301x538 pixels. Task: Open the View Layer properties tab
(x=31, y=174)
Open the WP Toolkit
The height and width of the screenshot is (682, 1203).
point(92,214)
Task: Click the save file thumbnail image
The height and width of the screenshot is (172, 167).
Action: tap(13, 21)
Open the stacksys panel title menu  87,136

++++++

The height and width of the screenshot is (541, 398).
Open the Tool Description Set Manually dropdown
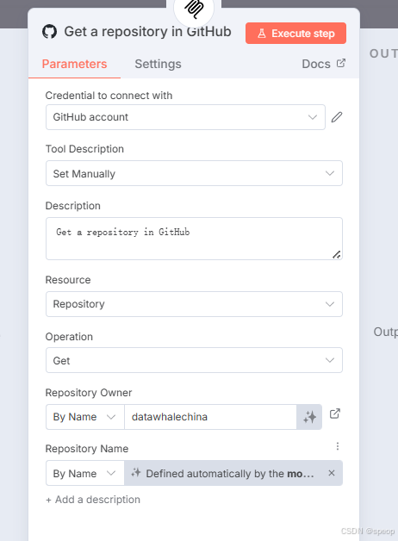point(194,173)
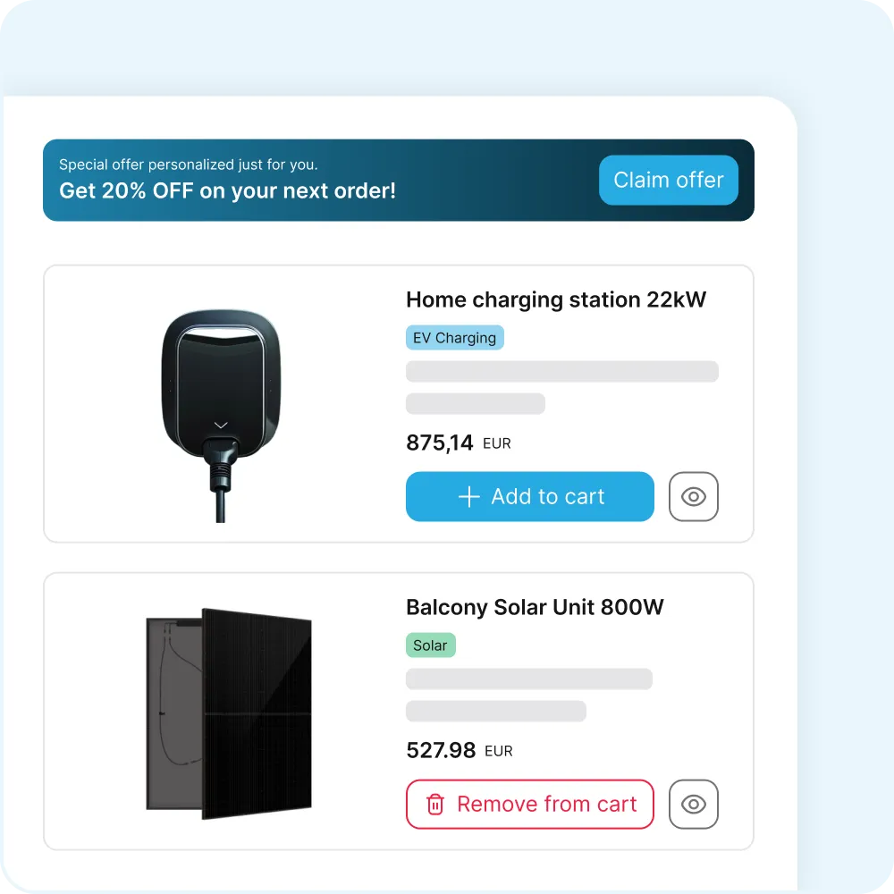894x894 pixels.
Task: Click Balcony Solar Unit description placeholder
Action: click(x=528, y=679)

++++++

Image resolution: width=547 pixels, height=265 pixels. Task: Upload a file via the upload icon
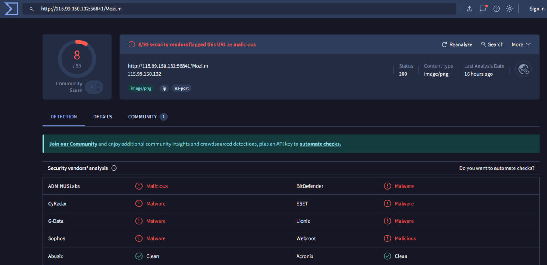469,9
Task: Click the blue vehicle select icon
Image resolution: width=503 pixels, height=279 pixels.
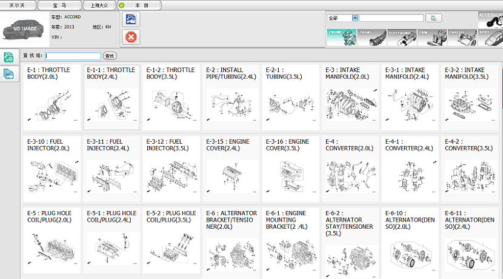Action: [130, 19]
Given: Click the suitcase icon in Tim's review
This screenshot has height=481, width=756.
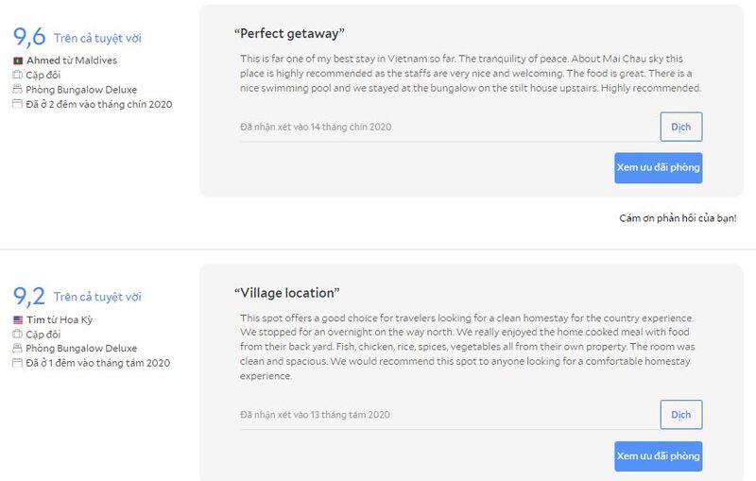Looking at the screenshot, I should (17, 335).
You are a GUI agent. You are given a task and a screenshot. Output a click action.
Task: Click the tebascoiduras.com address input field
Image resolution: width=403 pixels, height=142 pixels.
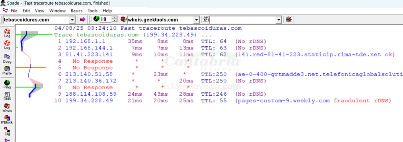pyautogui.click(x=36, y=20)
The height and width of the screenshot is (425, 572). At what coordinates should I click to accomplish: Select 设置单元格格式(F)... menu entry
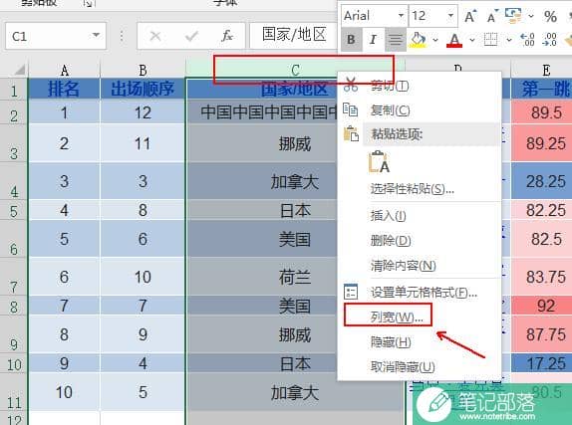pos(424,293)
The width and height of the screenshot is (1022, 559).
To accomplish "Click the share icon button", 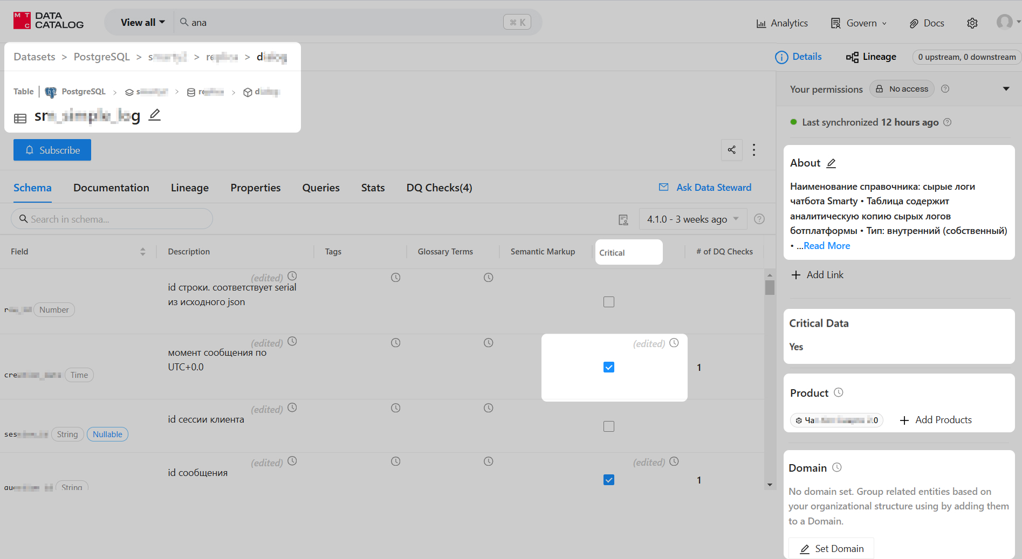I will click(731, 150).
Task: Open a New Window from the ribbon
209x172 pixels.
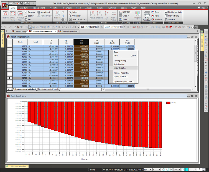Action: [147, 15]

++++++

▶ [Required work] Given the records above, reproduce precisely and only the lines between the line holding "301x538 pixels. Task: Open" and the line holding "Open the stacksys", inclusive.

▶ [Output for this task]
301x538 pixels. Task: Open the View Layer properties tab
(x=31, y=174)
Open the WP Toolkit
The height and width of the screenshot is (682, 1203).
point(92,214)
Task: Click the save file thumbnail image
The height and width of the screenshot is (172, 167).
Action: tap(13, 21)
Open the stacksys panel title menu  87,136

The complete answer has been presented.